CEL ĆWICZENIA
Przekształć w listę numerowaną wiersze wpisów od wiersza zawierającego "The width and height of the screenshot is (469, 500)." do końca wpisów, oba krańce włącznie. Pomiń puste wiersze.

[Wpisy do wyszukiwania elementów]
*-*-*

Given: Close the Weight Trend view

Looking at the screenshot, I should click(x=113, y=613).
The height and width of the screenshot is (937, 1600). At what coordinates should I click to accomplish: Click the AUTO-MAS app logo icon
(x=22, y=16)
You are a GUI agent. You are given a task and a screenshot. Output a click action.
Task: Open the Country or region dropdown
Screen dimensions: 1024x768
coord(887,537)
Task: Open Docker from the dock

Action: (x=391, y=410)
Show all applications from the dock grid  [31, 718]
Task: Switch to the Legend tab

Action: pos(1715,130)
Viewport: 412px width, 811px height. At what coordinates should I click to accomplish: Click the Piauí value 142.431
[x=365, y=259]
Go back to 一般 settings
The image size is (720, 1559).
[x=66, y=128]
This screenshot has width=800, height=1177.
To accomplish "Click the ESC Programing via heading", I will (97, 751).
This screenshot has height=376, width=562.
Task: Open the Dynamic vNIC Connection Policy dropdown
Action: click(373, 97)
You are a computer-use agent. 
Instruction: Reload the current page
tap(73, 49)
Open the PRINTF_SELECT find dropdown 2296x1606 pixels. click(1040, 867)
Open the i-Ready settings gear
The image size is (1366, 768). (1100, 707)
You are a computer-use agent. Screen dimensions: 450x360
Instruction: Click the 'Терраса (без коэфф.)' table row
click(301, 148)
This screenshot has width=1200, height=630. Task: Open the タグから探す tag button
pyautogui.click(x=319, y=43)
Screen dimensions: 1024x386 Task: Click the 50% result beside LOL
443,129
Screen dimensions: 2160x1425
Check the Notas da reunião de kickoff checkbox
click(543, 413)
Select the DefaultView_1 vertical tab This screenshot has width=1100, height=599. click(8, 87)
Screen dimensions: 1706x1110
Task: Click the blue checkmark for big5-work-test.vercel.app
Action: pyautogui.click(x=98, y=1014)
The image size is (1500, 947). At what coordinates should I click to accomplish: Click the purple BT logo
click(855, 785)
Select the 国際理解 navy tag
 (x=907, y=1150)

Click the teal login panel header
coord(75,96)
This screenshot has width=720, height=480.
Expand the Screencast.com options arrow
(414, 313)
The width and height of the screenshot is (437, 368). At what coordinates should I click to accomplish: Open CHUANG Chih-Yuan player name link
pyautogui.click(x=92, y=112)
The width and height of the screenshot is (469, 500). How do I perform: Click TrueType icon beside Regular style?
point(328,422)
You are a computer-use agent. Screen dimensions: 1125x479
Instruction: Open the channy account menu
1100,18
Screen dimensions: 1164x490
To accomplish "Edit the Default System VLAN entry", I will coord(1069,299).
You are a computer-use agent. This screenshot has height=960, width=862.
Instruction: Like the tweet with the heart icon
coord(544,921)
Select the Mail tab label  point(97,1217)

*-*-*

PEŁNA ODPOWIEDŹ
1. The width and height of the screenshot is (469, 500). How do I perform: Click TrueType icon beside Regular style?
2. point(328,422)
3. You are a computer-use agent. Screen dimensions: 1125x479
4. Instruction: Open the channy account menu
5. 1100,18
6. Screen dimensions: 1164x490
7. To accomplish "Edit the Default System VLAN entry", I will coord(1069,299).
8. You are a computer-use agent. This screenshot has height=960, width=862.
9. Instruction: Like the tweet with the heart icon
10. coord(544,921)
11. Select the Mail tab label  point(97,1217)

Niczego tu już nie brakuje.